Farewell, Mr. Clark.

No matter where in the world I would be, the last few hours of each and every New Year’s Eve were always spent rocking it out with”America’s oldest teenager,” Dick Clark. The famed radio and television personality has without a doubt, contributed effortlessly and endlessly to the worlds of media and broadcasting. His recent passing, unfortunately, greatly saddens not only fellow industry colleagues who will forever remember him as a pioneer & genius, but also, the American public as a whole– The nation has and always will adore his familiar face, bright smile, and rare talent as the media legend of our century.

Spanning both radio and television, Dick Clark undoubtedly created a legacy that lasted for more than six decades. Along with his never-ending passion for his work, Clark literally brought the phenomenon of rock n’ roll music into every household through American Bandstand. His long-running variety show showcased not only his strong communication skills, but also, “legitimized” rock n’ roll music to both young and old Americans everywhere. In its thirty-seven years, the show exposed the national audience to a variety of once-unheard of artists, and thus, launched the utterly successful careers of Stevie Wonder, Simon & Garfunkel, Tina Turner, and many many more. And because his shows were among the very first where both whites and blacks could perform on the same stage, Clark also played a vital role in the integration and desegregation of live television during a time when tense race relations were at its peak.

Society has definitely evolved in the ways we consume media– The constant array of modern digital innovation has truly altered how we live in this world. It can be said, however, that Clark began making media history long before the emergence of our recent technological hype. His impact on the world is truly unprecedented, and in a sense, there may never be another face or voice with the ability to cause so much positive change.

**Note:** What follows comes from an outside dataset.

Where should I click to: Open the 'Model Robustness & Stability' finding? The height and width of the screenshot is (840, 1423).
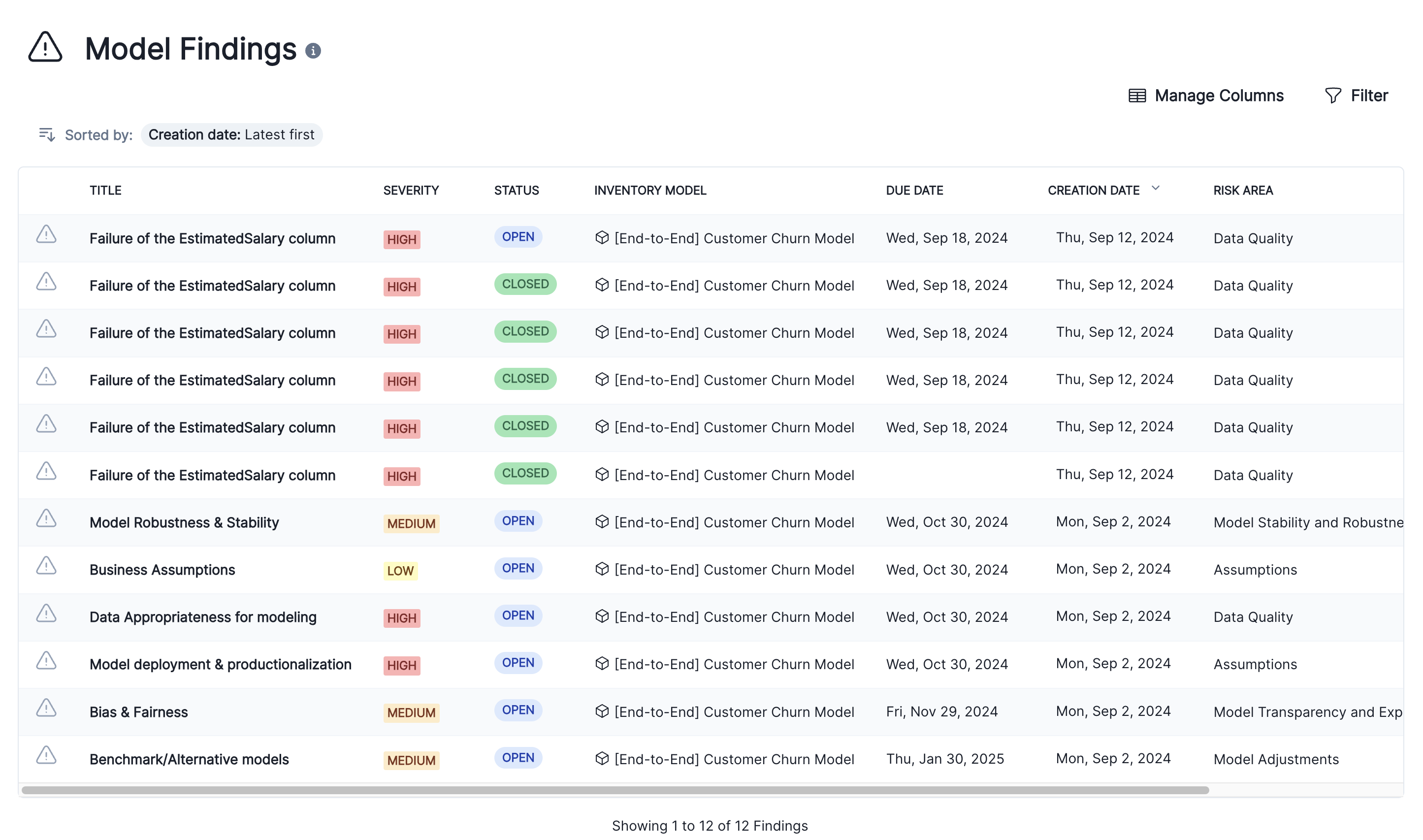tap(185, 521)
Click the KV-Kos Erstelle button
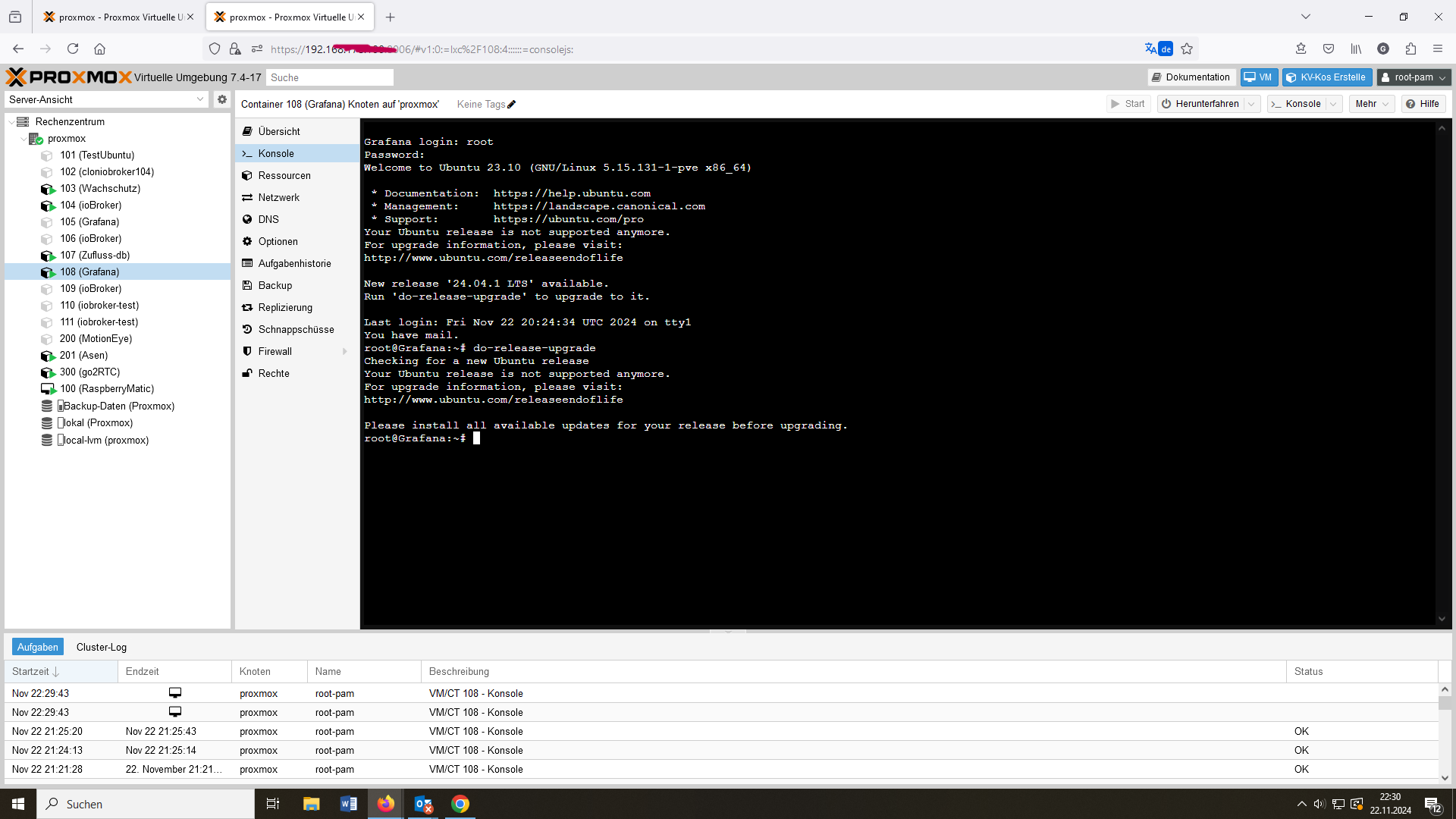1456x819 pixels. 1326,77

It was rather interesting to learn the other day that even at the tender age of thirteen, the young man knew that he wanted more than anything, to make a true difference in the world. Throughout his eighty-two years, Clark worked tirelessly to achieve this dream, and although he started out fairly small– By working in the mail room at an AM station fresh out of high school– It wasn’t too long before he landed himself a place among the stars. If there were to be at least one industry professional who stands out amongst the rest, Clark would be that revolutionary someone who many broadcasters will aspire to be like. The man seemed to posses a mix of tenacity, strength, courage, and class– Characteristics society rarely ever sees within popular culture anymore.

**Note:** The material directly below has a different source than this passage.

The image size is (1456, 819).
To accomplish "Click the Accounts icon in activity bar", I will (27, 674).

The celebratory ends and beginnings of each new year may have forever lost a familiar face– But the influence and impact provided by Mr. Dick Clark will undoubtedly remain an American inspiration for decades and decades to come.

2 Comments on “Farewell, Mr. Clark.”

  1. While I would certainly not call myself a definitive source on the life of Dick Clark, it is great to see another person of my age remember him not only for his revolutionary New Years Eve countdown, but also for having perhaps the most influence on the music industry with his show “American Bandstand” then anyone prior to his day. His loss will be felt in within the industry for years to come, but his legacy will certainly live on in every iPod and on every radio station for as long as Rock N’ Roll is played.